Praktisi pendidikan sekaligus Founder Gerakan Sekolah Menyenangkan (GSM) Muhammad Nur Rizal mengatakan, program makan siang gratis tersebut, membutuhkan anggaran besar. Apalagi jumlah siswa di Indonesia sekarang sekitar 55 jutaan anak.
”Makan apa (dengan anggaran) Rp 7.500 per siswa itu. Minimal Rp 15 ribu,” kata Muhammad Nur Rizal dalam diskusi Masa Pengenalan Lingkungan Sekolah (MPLS) Membangun Budaya Dialogis Dan Interaksi Melalui Ruang Ketiga secara virtual.
Rizal mengatakan, selama ruang fiskal negara mencukupi, program makan siang gratis itu bisa diterapkan. Bagaimanapun juga, Prabowo sebagai presiden kelak punya kewajiban untuk menjalankan janji-janji kampanye. Termasuk janji yang cenderung populis, yaitu makan siang gratis.

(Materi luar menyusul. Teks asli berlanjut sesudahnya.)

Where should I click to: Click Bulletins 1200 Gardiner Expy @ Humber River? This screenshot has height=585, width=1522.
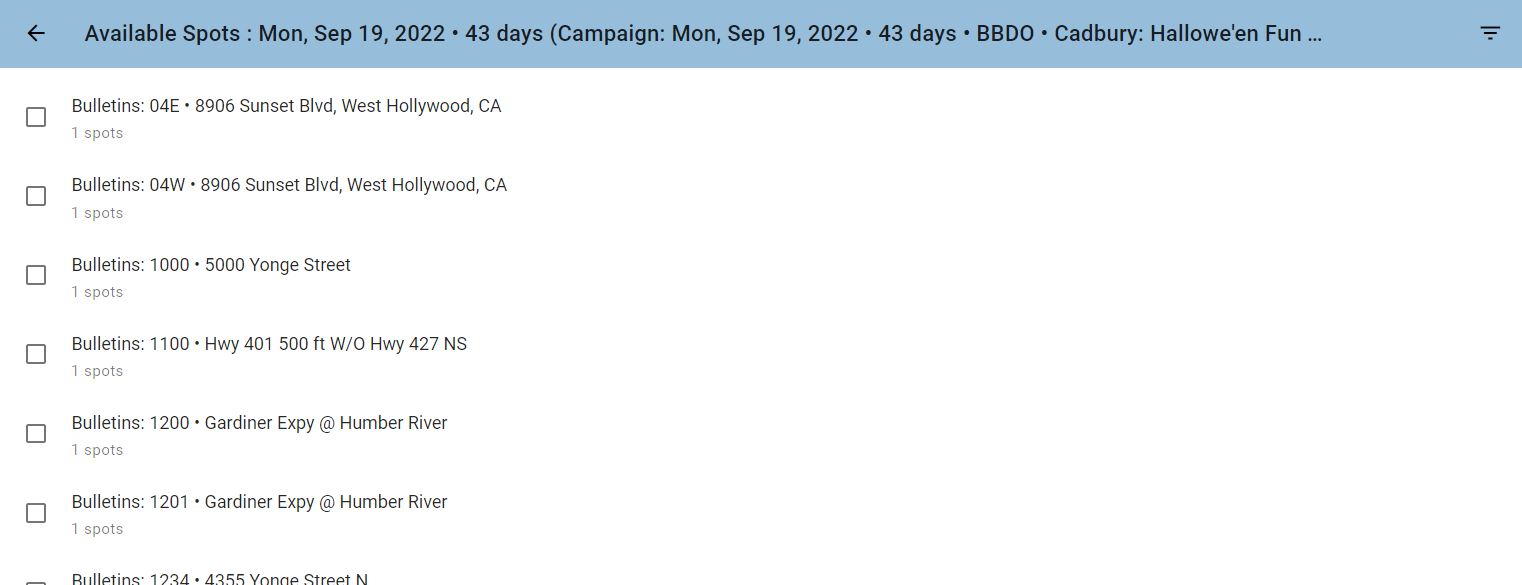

Dosen Universitas Gadjah Mada (UGM) Jogjakarta itu menuturkan, dengan makan siang gratis di sekolah, tidak serta merta membuat siswa jadi gemuk atau sehat. Pasalnya upaya membuat anak sehat, perlu dukungan keluarga.
”Tapi sebagai program (kampanye) silakan dicoba dulu. Namanya juga menang (Pilpres),” kata Rizal.
Sebelumnya, soal anggaran makan siang gratis sempat disinggung Menko PMK Muhadjir Effendy. Kepada wartawan di Jakarta dia mengatakan, di daerah tertentu anggaran Rp 7.500 untuk makan itu sudah sangat besar.
Lebih lanjut pada kesempatan itu, Rizal menyampaikan aspirasi terhadap kabinet yang disusun Prabowo kelak. Khususnya di sektor pendidikan dan riset. Untuk urusan pendidikan, dia menekankan tidak perlu mengutak-atik kurikulum. Kebiasaan ganti menteri pendidikan, ganti kurikulum tidak perlu dilanjutkan.
”Yang terpenting itu guru,” kata Rizal.
Dia mengatakan, ganti menteri ganti kurikulum adalah cara lama. Pemerintah yang baru, perlu membuat guru yang bisa berpikir secara ilmiah. Kemudian guru yang mampu merangsang murid untuk suka atau cinta belajar.
Dia menegaskan, pola pengembangan guru jauh lebih penting, ketimbang urusan konten atau materi pelajaran. Komunitas GSM yang mereka bangun bertujuan menghadirkan perangai ilmiah
Materi pelajaran tidak terlalu penting. Mata pelajaran hanya jadi alat,” tutur Muhammad Nur Rizal.